━━━━━ SUPPLIED ENTRIES

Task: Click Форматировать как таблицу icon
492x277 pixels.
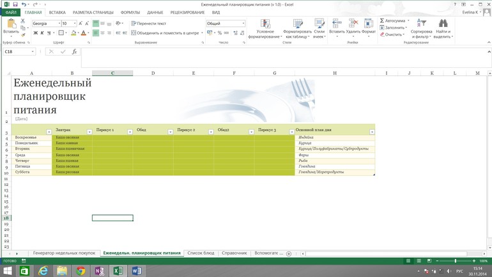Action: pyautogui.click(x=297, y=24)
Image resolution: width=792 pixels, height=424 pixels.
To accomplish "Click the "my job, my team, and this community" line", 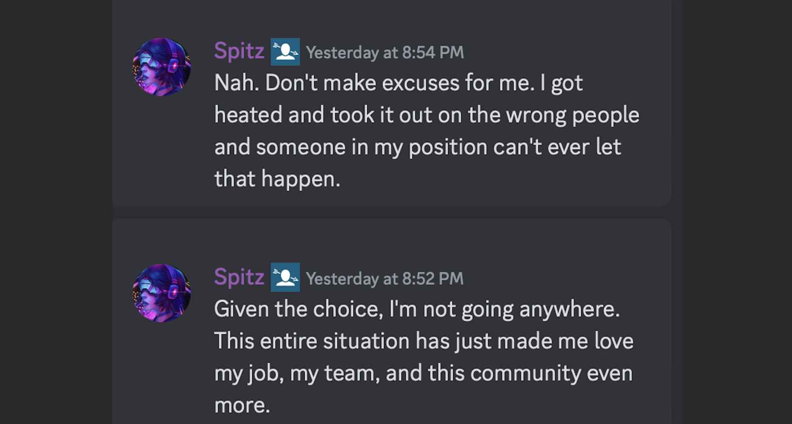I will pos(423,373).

━━━━━━━━━━

# WHAT IS EXPECTED
Return each line of the data above that contains the string "pixels".

# ANSWER TO THE EXERCISE
492x277 pixels.
Image resolution: width=792 pixels, height=424 pixels.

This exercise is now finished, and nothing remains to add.